> Exercise details
Return all lines below containing the word "window".

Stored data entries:
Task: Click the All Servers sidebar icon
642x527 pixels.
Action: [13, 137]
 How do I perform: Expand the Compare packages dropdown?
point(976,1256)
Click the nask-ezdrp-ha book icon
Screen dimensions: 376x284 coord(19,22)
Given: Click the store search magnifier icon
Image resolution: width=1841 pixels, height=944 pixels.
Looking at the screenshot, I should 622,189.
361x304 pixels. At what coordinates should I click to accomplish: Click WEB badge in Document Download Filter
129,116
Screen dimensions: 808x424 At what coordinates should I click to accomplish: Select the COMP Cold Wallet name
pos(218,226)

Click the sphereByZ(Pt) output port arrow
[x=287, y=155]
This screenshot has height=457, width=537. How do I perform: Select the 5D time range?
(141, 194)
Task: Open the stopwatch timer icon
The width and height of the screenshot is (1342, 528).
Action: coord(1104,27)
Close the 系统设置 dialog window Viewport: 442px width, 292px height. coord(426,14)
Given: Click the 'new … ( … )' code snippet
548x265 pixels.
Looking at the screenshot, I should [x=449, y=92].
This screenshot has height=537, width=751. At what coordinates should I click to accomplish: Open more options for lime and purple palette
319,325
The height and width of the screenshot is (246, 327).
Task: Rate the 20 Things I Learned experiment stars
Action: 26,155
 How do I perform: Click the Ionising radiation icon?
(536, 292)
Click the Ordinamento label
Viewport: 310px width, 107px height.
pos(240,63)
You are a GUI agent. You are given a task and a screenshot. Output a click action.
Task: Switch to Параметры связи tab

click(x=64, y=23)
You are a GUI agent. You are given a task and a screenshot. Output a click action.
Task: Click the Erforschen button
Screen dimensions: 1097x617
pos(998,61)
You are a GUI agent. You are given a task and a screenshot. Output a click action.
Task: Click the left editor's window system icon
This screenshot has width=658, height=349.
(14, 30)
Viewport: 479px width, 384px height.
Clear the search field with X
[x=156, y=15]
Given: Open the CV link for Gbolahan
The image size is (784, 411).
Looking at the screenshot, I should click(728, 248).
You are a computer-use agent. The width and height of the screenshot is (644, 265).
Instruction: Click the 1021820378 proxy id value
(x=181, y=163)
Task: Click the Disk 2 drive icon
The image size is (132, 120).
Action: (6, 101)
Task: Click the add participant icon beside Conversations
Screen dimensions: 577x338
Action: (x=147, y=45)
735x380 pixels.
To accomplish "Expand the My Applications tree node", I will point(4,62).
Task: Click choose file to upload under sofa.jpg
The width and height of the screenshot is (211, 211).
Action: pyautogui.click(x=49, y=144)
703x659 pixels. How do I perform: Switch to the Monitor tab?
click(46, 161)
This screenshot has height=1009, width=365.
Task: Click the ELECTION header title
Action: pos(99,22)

> Solution for this exercise
Close the 系统设置 dialog window Viewport: 442px width, 292px height. coord(426,14)
Task: Click the left editor's window system icon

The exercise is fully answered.